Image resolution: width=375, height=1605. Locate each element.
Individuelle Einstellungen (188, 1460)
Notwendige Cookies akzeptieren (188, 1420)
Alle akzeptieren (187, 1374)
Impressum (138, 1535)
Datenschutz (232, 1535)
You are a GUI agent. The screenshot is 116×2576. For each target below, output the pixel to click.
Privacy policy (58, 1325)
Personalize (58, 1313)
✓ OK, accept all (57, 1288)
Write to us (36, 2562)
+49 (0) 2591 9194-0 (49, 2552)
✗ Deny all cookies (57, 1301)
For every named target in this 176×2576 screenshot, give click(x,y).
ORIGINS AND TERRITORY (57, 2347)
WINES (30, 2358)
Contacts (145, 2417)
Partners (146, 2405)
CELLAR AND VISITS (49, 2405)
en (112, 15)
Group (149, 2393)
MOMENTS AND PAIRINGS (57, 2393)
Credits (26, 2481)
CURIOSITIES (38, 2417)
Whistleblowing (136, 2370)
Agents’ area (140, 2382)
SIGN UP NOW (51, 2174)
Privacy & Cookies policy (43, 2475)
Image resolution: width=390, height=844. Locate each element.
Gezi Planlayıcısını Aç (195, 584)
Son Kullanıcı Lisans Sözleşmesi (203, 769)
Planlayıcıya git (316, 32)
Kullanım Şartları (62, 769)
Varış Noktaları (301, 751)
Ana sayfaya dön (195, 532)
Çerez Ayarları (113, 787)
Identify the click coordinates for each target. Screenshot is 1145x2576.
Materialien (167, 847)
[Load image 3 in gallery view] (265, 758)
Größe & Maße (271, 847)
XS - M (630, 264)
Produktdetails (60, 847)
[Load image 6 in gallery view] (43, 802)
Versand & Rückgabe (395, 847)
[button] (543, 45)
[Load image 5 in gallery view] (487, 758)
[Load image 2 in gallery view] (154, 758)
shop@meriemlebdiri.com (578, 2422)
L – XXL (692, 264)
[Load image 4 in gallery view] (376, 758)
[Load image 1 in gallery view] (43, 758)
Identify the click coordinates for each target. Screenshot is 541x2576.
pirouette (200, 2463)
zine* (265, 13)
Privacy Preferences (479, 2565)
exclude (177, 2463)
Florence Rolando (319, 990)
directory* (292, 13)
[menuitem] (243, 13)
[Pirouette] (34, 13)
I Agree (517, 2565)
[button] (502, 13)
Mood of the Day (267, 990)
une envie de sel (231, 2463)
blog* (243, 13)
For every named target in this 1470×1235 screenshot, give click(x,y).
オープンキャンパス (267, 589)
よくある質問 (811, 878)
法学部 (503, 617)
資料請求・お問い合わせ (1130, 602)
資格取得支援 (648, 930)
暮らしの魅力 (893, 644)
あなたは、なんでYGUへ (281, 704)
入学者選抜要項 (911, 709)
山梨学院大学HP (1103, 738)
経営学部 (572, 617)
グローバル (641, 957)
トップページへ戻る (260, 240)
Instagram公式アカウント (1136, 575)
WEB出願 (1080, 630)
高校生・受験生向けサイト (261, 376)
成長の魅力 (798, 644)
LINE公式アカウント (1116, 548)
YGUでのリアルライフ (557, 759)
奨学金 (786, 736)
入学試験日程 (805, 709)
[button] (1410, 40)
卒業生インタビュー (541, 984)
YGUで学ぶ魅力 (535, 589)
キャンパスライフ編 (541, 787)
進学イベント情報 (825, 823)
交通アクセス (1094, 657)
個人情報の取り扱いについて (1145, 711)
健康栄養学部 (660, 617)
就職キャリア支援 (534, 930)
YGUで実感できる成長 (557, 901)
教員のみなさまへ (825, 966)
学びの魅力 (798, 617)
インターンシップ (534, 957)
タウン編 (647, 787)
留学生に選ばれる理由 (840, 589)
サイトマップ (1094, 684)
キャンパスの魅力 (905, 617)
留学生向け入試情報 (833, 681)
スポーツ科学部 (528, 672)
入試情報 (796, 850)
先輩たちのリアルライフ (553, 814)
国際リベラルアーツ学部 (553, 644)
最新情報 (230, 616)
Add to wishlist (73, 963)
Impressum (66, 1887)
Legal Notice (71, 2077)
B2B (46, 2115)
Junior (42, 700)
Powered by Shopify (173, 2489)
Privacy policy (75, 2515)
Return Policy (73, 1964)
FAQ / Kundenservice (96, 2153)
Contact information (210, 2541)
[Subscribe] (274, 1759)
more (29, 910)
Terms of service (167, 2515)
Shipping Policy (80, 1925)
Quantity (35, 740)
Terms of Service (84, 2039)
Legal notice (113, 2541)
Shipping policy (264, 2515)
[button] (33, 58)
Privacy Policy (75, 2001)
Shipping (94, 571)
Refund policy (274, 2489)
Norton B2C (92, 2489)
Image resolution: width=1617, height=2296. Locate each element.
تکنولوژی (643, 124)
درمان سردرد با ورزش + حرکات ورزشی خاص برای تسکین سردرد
::::::
### WORK ITEM
Could you set down every line above exactly as written?

### RESULT OF THE EXERCISE
Image resolution: width=375, height=1605. Locate each element.
Individuelle Einstellungen (188, 1460)
Notwendige Cookies akzeptieren (188, 1420)
Alle akzeptieren (187, 1374)
Impressum (138, 1535)
Datenschutz (232, 1535)
You are a GUI agent. The screenshot is 116×2576. For each target below, output the pixel to click.
Privacy policy (58, 1325)
Personalize (58, 1313)
✓ OK, accept all (57, 1288)
Write to us (36, 2562)
+49 (0) 2591 9194-0 (49, 2552)
✗ Deny all cookies (57, 1301)
For every named target in this 176×2576 screenshot, give click(x,y).
ORIGINS AND TERRITORY (57, 2347)
WINES (30, 2358)
Contacts (145, 2417)
Partners (146, 2405)
CELLAR AND VISITS (49, 2405)
en (112, 15)
Group (149, 2393)
MOMENTS AND PAIRINGS (57, 2393)
Credits (26, 2481)
CURIOSITIES (38, 2417)
Whistleblowing (136, 2370)
Agents’ area (140, 2382)
SIGN UP NOW (51, 2174)
Privacy & Cookies policy (43, 2475)
Image resolution: width=390, height=844. Locate each element.
Gezi Planlayıcısını Aç (195, 584)
Son Kullanıcı Lisans Sözleşmesi (203, 769)
Planlayıcıya git (316, 32)
Kullanım Şartları (62, 769)
Varış Noktaları (301, 751)
Ana sayfaya dön (195, 532)
Çerez Ayarları (113, 787)
Identify the click coordinates for each target. Screenshot is 1145x2576.
Materialien (167, 847)
[Load image 3 in gallery view] (265, 758)
Größe & Maße (271, 847)
XS - M (630, 264)
Produktdetails (60, 847)
[Load image 6 in gallery view] (43, 802)
Versand & Rückgabe (395, 847)
[button] (543, 45)
[Load image 5 in gallery view] (487, 758)
[Load image 2 in gallery view] (154, 758)
shop@meriemlebdiri.com (578, 2422)
L – XXL (692, 264)
[Load image 4 in gallery view] (376, 758)
[Load image 1 in gallery view] (43, 758)
Identify the click coordinates for each target. Screenshot is 541x2576.
pirouette (200, 2463)
zine* (265, 13)
Privacy Preferences (479, 2565)
exclude (177, 2463)
Florence Rolando (319, 990)
directory* (292, 13)
[menuitem] (243, 13)
[Pirouette] (34, 13)
I Agree (517, 2565)
[button] (502, 13)
Mood of the Day (267, 990)
une envie de sel (231, 2463)
blog* (243, 13)
For every named target in this 1470×1235 screenshot, give click(x,y).
オープンキャンパス (267, 589)
よくある質問 (811, 878)
法学部 (503, 617)
資料請求・お問い合わせ (1130, 602)
資格取得支援 (648, 930)
暮らしの魅力 (893, 644)
あなたは、なんでYGUへ (281, 704)
入学者選抜要項 (911, 709)
山梨学院大学HP (1103, 738)
経営学部 (572, 617)
グローバル (641, 957)
トップページへ戻る (260, 240)
Instagram公式アカウント (1136, 575)
WEB出願 (1080, 630)
高校生・受験生向けサイト (261, 376)
成長の魅力 (798, 644)
LINE公式アカウント (1116, 548)
YGUでのリアルライフ (557, 759)
奨学金 (786, 736)
入学試験日程 (805, 709)
[button] (1410, 40)
卒業生インタビュー (541, 984)
YGUで学ぶ魅力 (535, 589)
キャンパスライフ編 (541, 787)
進学イベント情報 (825, 823)
交通アクセス (1094, 657)
個人情報の取り扱いについて (1145, 711)
健康栄養学部 (660, 617)
就職キャリア支援 (534, 930)
YGUで実感できる成長 (557, 901)
教員のみなさまへ (825, 966)
学びの魅力 (798, 617)
インターンシップ (534, 957)
タウン編 (647, 787)
留学生に選ばれる理由 (840, 589)
サイトマップ (1094, 684)
キャンパスの魅力 (905, 617)
留学生向け入試情報 (833, 681)
スポーツ科学部 (528, 672)
入試情報 (796, 850)
先輩たちのリアルライフ (553, 814)
国際リベラルアーツ学部 (553, 644)
最新情報 (230, 616)
Add to wishlist (73, 963)
Impressum (66, 1887)
Legal Notice (71, 2077)
B2B (46, 2115)
Junior (42, 700)
Powered by Shopify (173, 2489)
Privacy policy (75, 2515)
Return Policy (73, 1964)
FAQ / Kundenservice (96, 2153)
Contact information (210, 2541)
[Subscribe] (274, 1759)
more (29, 910)
Terms of service (167, 2515)
Shipping Policy (80, 1925)
Quantity (35, 740)
Terms of Service (84, 2039)
Legal notice (113, 2541)
Shipping policy (264, 2515)
[button] (33, 58)
Privacy Policy (75, 2001)
Shipping (94, 571)
Refund policy (274, 2489)
Norton B2C (92, 2489)
Image resolution: width=1617, height=2296. Locate each element.
تکنولوژی (643, 124)
درمان سردرد با ورزش + حرکات ورزشی خاص برای تسکین سردرد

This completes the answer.